That’s one way to refer to serving a jail or prison sentence. For sentences to a term of incarceration, even indeterminate ones, are measured in numbers of months or years.
In an indeterminate sentencing system, the assigned number of years is typically a range. For example, on a certain offense the range could be from one year up to as many as five. It’s up to the parole board whether to let someone out before the maximum term is up.
In a determinate or structured sentencing system, what you see is generally what you get. If someone is sentenced to a five-year term, that’s what they are supposed to serve.
In some states, this is slightly qualified by assigning a certain percentage of the sentence to be served in the community on supervised release. In Minnesota, this percentage is one-third. Other structured sentencing states use different percentages.

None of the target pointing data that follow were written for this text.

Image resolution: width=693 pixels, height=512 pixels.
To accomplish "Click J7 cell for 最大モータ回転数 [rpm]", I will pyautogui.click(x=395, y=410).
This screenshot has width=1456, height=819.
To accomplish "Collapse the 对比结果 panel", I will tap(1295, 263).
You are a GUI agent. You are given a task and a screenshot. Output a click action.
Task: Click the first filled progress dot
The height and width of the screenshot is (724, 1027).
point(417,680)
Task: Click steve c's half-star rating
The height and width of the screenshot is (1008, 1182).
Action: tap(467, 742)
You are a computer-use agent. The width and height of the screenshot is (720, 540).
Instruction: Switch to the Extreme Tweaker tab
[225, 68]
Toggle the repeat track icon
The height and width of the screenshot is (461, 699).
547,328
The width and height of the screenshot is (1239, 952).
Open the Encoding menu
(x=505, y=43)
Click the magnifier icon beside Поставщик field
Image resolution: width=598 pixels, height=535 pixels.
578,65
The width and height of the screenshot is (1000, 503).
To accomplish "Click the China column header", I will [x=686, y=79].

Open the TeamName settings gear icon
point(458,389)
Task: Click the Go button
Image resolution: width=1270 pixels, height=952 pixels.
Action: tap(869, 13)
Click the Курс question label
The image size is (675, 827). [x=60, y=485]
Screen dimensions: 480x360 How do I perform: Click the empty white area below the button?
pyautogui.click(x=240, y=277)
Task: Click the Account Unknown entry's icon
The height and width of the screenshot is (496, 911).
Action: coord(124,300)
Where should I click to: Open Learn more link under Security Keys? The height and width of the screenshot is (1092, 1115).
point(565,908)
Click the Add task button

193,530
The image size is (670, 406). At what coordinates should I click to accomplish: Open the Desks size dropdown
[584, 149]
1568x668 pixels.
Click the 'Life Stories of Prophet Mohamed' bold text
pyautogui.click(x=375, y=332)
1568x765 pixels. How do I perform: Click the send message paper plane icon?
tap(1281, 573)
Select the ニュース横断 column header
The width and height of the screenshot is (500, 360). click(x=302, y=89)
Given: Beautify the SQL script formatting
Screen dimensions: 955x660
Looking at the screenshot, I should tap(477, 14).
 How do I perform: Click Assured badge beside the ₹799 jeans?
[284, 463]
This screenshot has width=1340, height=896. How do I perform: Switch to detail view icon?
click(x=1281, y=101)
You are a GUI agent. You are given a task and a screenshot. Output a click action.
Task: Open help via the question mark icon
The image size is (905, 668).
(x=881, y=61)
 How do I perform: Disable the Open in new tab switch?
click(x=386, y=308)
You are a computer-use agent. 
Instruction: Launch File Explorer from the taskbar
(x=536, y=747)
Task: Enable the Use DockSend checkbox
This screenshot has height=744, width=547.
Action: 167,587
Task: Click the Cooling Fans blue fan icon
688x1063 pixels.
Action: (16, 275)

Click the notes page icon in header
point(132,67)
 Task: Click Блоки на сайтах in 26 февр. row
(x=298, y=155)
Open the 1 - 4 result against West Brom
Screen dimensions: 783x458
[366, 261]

These raw numbers, however, are merely the quantifiable, objective side of sentencing. There’s also the subjective experience, for the person sentenced, of what it feels like to serve the time.
I know, I know: “If you can’t do the time / don’t do the crime.” That simplistic mantra from the 80s has been used to try to justify a lot of heavy-handed sentencing over the years. It should really be the subject of a future post.
The point I want to make here is that, perhaps inevitably, the subjective experience of serving time — how long or short a sentence seems — will vary from inmate to inmate.
I was reminded of this while rereading a John D. MacDonald detective novel from the 70s called The Scarlet Ruse. MacDonald’s hero, Travis McGee, is trying to fend off a likely assault by a mob figure that could come at any time.
In other words, in certain circumstances, the subjective experience of time can stretch out to be much longer than what the objective measure might imply.
Is that what it is often like for inmates doing time in jail or prison?